** WRITTEN PROBLEM **
Convert the data below, from the line containing "Given: Tap the share icon on the BTCUSDT card" through the line containing "point(33,337)", into a JSON list of strings, one string per line, with blank lines omitted.

** RECORD LIST **
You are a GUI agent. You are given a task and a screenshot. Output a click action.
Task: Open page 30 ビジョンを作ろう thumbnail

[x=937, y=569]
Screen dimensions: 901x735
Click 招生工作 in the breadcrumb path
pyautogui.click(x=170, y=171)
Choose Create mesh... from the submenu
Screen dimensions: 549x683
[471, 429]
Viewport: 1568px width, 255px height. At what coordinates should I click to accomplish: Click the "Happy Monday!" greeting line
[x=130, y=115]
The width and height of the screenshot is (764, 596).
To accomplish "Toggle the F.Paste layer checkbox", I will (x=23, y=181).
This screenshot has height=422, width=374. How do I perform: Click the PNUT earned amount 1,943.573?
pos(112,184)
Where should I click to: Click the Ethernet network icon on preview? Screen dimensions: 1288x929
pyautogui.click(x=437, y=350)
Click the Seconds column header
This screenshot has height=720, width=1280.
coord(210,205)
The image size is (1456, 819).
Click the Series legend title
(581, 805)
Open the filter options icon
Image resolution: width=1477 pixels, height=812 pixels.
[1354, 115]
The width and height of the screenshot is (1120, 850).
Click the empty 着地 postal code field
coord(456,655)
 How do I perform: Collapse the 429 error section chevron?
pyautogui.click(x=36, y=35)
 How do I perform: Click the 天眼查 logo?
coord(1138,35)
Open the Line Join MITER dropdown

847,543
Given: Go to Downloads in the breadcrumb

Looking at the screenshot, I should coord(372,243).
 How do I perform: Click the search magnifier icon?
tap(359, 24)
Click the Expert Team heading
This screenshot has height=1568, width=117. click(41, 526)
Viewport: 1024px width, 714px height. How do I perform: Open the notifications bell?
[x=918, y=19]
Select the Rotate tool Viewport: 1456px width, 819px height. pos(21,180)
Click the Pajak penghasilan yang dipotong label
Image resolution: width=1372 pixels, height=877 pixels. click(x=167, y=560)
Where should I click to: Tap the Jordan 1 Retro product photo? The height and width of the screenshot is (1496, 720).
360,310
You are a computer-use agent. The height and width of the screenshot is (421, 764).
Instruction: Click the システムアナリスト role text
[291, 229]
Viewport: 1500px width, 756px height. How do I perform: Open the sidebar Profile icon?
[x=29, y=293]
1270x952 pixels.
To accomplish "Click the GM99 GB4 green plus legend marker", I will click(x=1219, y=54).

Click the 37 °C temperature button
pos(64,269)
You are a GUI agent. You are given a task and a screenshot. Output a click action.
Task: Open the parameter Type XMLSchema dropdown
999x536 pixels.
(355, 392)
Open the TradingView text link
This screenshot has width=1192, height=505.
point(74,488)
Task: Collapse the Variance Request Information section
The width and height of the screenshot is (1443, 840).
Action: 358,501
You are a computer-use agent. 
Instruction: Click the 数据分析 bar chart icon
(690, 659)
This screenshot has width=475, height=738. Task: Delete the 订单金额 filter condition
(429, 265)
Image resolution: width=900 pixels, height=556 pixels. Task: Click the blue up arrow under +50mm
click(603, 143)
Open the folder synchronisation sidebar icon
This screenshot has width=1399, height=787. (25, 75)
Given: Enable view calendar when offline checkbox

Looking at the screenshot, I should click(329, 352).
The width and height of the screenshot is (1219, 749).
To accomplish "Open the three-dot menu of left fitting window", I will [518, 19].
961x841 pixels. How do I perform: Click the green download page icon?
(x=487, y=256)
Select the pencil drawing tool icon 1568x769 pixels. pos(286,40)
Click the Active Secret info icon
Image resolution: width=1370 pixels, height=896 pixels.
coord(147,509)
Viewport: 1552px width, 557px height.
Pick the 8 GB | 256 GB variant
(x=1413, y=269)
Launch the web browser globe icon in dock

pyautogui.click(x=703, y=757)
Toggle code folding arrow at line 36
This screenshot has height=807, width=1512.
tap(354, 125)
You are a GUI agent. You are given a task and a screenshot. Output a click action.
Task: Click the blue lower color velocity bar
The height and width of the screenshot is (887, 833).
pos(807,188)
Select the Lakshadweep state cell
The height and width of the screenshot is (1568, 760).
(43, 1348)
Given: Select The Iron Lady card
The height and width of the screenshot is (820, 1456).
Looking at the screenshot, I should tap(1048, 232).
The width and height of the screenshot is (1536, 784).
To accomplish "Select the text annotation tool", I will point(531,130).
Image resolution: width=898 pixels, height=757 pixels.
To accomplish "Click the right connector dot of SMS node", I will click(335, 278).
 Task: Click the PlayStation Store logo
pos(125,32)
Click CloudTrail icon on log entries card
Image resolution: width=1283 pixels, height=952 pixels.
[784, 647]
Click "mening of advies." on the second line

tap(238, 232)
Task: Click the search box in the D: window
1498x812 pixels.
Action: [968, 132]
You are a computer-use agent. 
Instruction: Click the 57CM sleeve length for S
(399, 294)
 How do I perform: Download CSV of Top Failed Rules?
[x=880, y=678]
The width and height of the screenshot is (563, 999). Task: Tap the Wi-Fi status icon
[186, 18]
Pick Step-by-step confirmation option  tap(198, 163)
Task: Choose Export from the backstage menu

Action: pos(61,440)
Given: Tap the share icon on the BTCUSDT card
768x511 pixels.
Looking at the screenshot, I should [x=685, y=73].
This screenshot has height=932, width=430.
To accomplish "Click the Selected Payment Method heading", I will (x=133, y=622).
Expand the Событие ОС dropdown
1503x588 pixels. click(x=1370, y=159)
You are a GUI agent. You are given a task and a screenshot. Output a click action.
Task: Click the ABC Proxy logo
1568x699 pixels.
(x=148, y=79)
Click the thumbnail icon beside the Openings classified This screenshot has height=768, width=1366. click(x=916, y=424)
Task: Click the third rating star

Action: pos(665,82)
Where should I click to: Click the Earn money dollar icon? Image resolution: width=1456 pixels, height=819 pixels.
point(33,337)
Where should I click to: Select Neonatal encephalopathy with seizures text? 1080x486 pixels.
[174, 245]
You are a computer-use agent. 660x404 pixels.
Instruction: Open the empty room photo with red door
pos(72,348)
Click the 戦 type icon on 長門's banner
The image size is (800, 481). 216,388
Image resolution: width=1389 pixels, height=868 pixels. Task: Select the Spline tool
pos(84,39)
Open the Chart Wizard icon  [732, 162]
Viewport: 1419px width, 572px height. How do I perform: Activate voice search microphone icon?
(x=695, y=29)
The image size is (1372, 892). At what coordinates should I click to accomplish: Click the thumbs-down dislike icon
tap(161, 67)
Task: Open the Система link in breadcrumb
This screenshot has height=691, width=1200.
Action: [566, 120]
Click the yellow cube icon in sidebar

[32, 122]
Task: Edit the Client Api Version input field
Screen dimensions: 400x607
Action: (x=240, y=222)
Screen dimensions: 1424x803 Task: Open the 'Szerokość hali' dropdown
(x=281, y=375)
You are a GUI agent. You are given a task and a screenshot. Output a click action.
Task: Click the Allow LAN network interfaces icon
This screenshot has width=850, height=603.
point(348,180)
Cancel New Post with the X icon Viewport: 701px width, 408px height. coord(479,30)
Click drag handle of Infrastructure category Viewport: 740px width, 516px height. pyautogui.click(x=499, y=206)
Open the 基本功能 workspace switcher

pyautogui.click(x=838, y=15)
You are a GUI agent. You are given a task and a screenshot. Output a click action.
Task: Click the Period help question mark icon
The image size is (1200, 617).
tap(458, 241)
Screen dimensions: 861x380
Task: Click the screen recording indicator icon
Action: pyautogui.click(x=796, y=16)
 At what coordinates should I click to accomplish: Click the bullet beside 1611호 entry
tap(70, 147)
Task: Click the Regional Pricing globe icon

** RESPONSE FOR THIS EXERCISE **
[
  "Given: Tap the share icon on the BTCUSDT card",
  "768x511 pixels.",
  "Looking at the screenshot, I should [x=685, y=73].",
  "This screenshot has height=932, width=430.",
  "To accomplish \"Click the Selected Payment Method heading\", I will (x=133, y=622).",
  "Expand the Событие ОС dropdown",
  "1503x588 pixels. click(x=1370, y=159)",
  "You are a GUI agent. You are given a task and a screenshot. Output a click action.",
  "Task: Click the ABC Proxy logo",
  "1568x699 pixels.",
  "(x=148, y=79)",
  "Click the thumbnail icon beside the Openings classified This screenshot has height=768, width=1366. click(x=916, y=424)",
  "Task: Click the third rating star",
  "Action: pos(665,82)",
  "Where should I click to: Click the Earn money dollar icon? Image resolution: width=1456 pixels, height=819 pixels.",
  "point(33,337)"
]